On paper this lineup can work, especially at home. The lack of defensive prowess on that second line can be mitigated by matching up the third line against oppositions top six lines. You can shelter that Tavares line and hopefully capture that Kerfoot-Nylander chemistry from last year’s playoffs and have them feast against weaker competition. The fourth line here provides a little bit of everything and can hopefully go toe-to-toe with opposing fourth lines.
The real question here is the reliance on that first and third lines. If Keefe is okay with trotting out two lines that have struggled long enough for it to not be considered a blip, then all eyes will point to the Matthews and Kämpf lines to handily win their minutes against the likes of Barkov, Huberdeau, Giroux, Point, Kucherov, Stamkos, Bergeron, Marchand, Pastrnak, Aho, Teravainen, and Svechnikov. As good as both lines have been, that is a truly tall task to ask of your players and we haven’t even talked about the exposure this lineup will leave the Leafs with on the road.

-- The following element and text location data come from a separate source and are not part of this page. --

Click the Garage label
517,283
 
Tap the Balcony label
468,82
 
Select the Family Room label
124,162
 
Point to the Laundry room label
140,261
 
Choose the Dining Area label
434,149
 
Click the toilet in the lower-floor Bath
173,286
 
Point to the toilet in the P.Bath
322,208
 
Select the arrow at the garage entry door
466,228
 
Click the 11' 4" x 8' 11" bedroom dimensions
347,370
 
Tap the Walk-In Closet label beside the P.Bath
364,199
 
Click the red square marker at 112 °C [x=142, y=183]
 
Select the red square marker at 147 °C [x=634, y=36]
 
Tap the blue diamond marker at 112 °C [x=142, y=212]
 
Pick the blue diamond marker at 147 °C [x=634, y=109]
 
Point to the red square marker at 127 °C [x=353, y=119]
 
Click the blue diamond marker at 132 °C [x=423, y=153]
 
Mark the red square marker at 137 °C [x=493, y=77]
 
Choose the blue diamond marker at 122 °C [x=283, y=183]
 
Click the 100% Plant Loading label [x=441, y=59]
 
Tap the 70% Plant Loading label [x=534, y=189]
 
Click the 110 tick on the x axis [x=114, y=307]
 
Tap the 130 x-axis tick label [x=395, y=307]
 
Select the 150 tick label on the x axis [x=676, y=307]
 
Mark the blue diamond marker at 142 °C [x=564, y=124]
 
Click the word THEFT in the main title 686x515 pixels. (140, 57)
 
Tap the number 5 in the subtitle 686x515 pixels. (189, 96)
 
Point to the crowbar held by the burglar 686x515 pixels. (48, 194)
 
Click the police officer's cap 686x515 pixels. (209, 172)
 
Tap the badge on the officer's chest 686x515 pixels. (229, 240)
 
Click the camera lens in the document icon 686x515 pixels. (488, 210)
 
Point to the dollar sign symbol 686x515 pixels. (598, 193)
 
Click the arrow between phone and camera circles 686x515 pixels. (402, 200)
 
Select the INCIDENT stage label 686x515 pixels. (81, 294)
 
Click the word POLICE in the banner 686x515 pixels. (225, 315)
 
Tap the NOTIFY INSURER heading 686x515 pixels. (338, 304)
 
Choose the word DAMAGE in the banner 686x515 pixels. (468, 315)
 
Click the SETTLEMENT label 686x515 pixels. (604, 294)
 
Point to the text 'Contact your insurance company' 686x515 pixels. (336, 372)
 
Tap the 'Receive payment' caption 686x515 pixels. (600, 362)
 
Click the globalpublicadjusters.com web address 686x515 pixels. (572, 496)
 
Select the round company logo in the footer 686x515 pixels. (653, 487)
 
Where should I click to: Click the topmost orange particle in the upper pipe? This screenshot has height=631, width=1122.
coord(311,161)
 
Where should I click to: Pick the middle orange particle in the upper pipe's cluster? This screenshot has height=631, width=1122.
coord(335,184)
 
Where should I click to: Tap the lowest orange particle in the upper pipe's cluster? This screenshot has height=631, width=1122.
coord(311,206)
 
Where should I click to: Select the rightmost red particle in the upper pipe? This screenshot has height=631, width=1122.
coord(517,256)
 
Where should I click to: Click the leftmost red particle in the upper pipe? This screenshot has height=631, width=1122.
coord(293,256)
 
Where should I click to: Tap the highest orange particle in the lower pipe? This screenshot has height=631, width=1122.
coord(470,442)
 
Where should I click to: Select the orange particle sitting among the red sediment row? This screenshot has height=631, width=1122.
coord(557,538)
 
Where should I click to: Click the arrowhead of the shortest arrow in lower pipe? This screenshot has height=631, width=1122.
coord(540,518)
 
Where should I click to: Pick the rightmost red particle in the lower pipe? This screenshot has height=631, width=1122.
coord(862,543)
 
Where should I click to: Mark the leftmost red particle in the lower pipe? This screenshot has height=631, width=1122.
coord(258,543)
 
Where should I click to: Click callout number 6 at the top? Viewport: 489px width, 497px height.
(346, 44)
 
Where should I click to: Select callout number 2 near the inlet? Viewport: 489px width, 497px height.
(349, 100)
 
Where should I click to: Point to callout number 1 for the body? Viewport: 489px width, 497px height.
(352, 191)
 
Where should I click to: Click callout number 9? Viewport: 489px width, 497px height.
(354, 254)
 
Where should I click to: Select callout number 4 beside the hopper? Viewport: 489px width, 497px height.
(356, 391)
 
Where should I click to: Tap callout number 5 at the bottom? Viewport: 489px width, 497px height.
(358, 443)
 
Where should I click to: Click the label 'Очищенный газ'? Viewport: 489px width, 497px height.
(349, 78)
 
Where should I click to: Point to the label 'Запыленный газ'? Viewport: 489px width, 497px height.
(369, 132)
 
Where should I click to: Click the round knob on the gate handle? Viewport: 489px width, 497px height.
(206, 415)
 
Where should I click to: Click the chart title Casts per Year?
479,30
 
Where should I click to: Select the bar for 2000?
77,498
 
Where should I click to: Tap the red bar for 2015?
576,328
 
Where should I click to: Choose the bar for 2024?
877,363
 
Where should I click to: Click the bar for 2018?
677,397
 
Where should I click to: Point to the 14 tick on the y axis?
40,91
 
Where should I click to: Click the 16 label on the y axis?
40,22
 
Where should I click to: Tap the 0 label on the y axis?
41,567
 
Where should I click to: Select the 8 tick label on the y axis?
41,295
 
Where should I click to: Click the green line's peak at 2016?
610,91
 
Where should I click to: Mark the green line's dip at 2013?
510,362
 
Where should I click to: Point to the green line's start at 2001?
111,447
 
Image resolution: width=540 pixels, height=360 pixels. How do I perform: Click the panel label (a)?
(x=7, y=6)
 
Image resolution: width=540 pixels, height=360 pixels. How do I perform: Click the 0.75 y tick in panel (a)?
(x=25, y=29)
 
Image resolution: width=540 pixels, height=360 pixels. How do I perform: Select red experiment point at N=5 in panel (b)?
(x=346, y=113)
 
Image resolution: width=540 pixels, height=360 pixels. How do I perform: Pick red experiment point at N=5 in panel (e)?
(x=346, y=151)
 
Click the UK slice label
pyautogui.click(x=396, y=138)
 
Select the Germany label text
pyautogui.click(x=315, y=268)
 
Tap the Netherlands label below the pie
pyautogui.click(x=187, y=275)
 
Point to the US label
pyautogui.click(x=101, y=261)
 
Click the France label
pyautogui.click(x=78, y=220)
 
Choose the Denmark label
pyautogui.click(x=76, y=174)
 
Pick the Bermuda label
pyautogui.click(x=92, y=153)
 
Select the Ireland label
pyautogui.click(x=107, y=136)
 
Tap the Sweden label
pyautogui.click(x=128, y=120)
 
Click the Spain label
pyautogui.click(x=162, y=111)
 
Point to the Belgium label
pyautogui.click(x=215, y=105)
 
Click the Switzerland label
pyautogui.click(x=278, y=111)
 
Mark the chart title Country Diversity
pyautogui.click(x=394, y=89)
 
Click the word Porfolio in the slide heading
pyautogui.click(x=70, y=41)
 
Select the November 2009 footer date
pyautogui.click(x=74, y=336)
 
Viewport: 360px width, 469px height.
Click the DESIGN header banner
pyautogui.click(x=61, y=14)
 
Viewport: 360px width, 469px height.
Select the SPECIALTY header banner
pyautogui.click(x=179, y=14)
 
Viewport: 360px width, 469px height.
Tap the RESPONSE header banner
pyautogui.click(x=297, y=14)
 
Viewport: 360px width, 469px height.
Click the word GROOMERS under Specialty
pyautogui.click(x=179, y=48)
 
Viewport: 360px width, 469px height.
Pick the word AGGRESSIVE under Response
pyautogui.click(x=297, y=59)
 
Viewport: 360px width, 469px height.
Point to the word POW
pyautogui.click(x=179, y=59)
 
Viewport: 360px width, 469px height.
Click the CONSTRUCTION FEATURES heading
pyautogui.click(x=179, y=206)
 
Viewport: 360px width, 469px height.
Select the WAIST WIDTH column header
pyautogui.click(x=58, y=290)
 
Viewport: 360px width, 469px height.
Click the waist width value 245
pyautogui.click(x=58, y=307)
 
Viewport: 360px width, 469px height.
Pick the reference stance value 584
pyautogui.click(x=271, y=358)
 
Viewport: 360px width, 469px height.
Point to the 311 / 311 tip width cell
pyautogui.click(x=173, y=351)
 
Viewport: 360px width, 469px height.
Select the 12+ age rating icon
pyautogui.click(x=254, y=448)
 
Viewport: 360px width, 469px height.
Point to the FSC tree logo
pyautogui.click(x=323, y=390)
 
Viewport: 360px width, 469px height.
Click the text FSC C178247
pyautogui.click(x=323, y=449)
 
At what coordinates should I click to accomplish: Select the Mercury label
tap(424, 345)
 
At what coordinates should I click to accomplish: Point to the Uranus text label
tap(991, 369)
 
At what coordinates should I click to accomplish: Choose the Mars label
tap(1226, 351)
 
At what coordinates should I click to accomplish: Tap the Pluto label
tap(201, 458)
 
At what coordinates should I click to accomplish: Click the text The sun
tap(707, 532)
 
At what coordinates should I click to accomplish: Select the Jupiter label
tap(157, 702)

Personally, I think the risk of getting two of your four lines exploited and hoping for your elite lines to not just win their minutes but dominate them against some of other best lines in the NHL is a suboptimal plan for Sheldon Keefe to go with.
Option #2: Switch Kase and Kerfoot
This change provides that second line with a more stable defensive presence while also giving the fourth line a bit of an offensive spark.
Although these lines would provide a more unique look to what we have seen so far this year, I can’t see myself getting all too excited about this option as it doesn’t really eliminate any more reliance on the first and third lines than what are currently experiencing in option 1. Furthermore, with Kase battling another concussion… the Leafs can’t be that confident in his ability to stay in the lineup for an entire playoff run so they might opt to limit his minutes when he is healthy and you simply can’t do that for him in a top six role.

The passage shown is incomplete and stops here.